Passage provided →
The Spices Behind Gordon Ramsay's Viral Air Fryer Steak

Anyone who has spent time with different cuts of steak and their various cooking methods will tell you that the seasoning or marinade makes all the difference. From the tenderizing potential of white wine vinegar to the welcome bark of black pepper after charring a New York strip on the grill; steaks are fickle. The specific ingredients depend on a person's tolerance but the sheer versatility of various steak cuts never fails to surprise. Some steaks demand a hefty, textured seasoning to line the fat as it grills while others are content surrounded by vegetables like squash or portabellos in a slow cooker or oven with nothing more than salt and water.

It's all about what you prefer at that moment but it's also about finding comfort in experimentation, too. Who better to trust with experimenting than a world-renowned chef? Gordon Ramsay (in a sponsored video for Phillips) demonstrated an air fryer-based recipe that seasons his steak in a few key ingredients you won't typically find at the local steakhouse. The chef is no stranger to different methods for utilizing steak like his classic steak sandwich using tenderloin (via YouTube), so a less traditional method for a different cut should prove interesting.

Work request 1 →
Copy the part of the air fryer steak article from "Anyone who has" to "salt and water." word for word.
Work request 2 →
Write the next part of the article on Gordon Ramsay's air fryer steak, picking up right after its last sentence.

Dataset content →
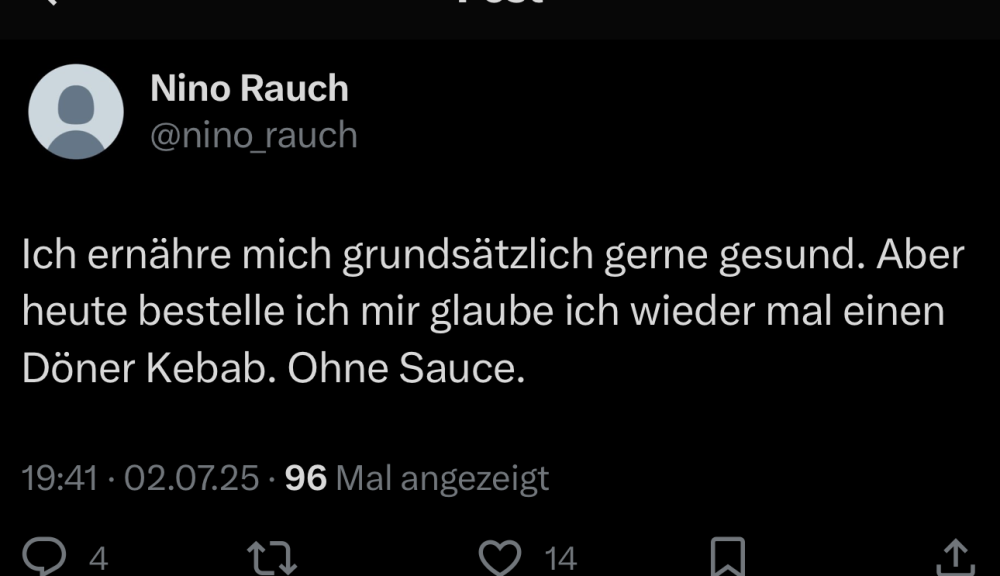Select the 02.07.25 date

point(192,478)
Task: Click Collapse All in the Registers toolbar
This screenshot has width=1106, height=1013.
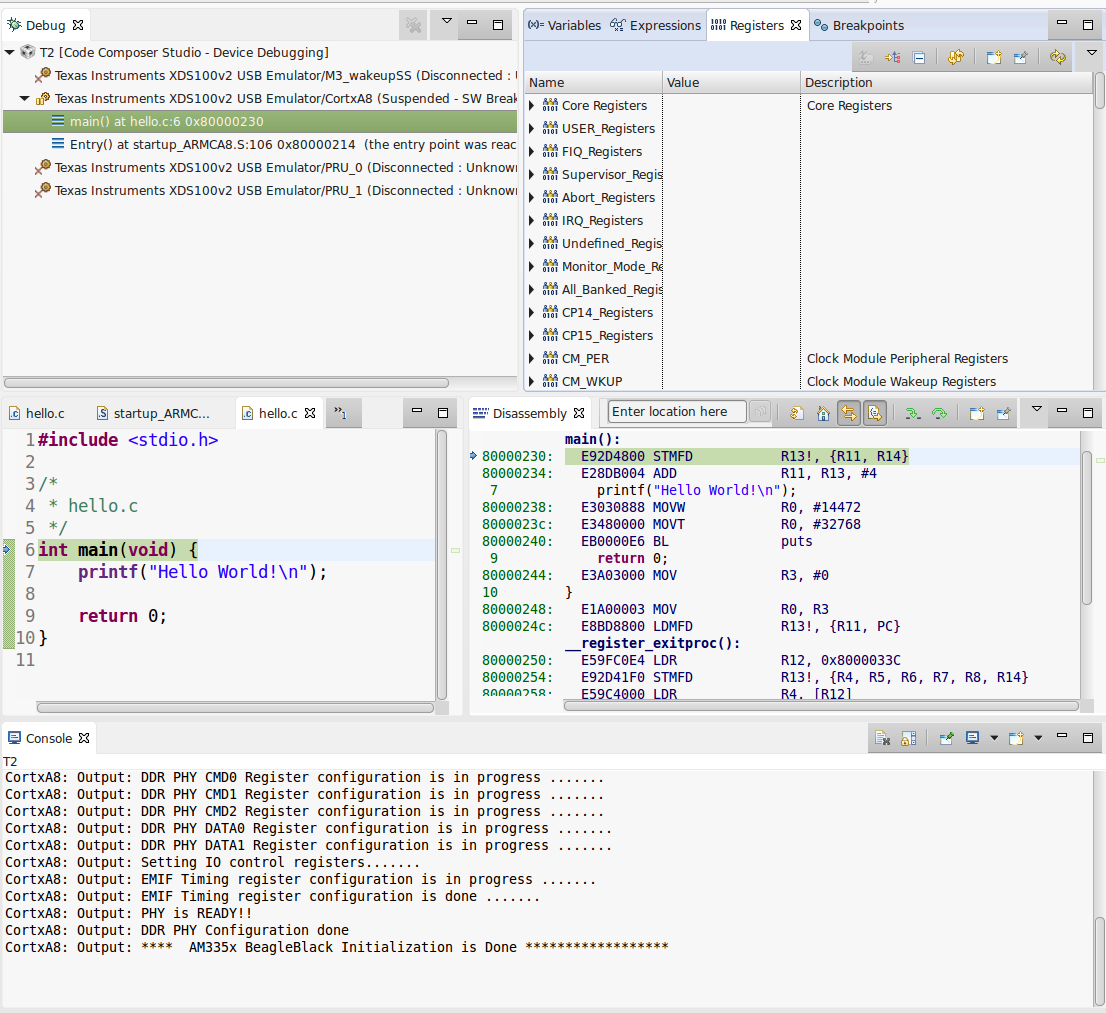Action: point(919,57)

Response box 1 →
Anyone who has spent time with different cuts of steak and their various cooking methods will tell you that the seasoning or marinade makes all the difference. From the tenderizing potential of white wine vinegar to the welcome bark of black pepper after charring a New York strip on the grill; steaks are fickle. The specific ingredients depend on a person's tolerance but the sheer versatility of various steak cuts never fails to surprise. Some steaks demand a hefty, textured seasoning to line the fat as it grills while others are content surrounded by vegetables like squash or portabellos in a slow cooker or oven with nothing more than salt and water.

Response box 2 →
Gordon Ramsay recommends a spicy coffee rub for steak

No this isn't going to end with a recipe promoting beef in your morning coffee, not to worry. Gordon Ramsay elected to use ground coffee as one of several spices to season his air-fried steak in a dry rub of sorts. Try asking for that at LongHorn. Ramsay describes it as a bitter and sweet addition in tandem with sugar, a welcome contrast with the spice also included in the rub. If the inclusion of coffee on meat fascinates he has also posted a pork recipe with a similar coffee rub inlcuding barbeque sauce via his Twitter.

Aleppo pepper is singled out as the game-changer here by Chef Ramsay as "a very powerful spice" in the YouTube video. He suggests letting the steak sit in its rub (season the plate first) for 15 to 20 minutes before cooking via your preferred method and temperature to let the flavors really sink in. The end result is a steak covered in a beautiful coffee/pepper bark with all those juices locked in for maximum flavor. Ramsay finished the dish off with a few slices of herb butter to melt on top to keep the steak moist and add a tame flavor to the mix. This is a recipe anyone would be wise to give a chance considering its famed maestro.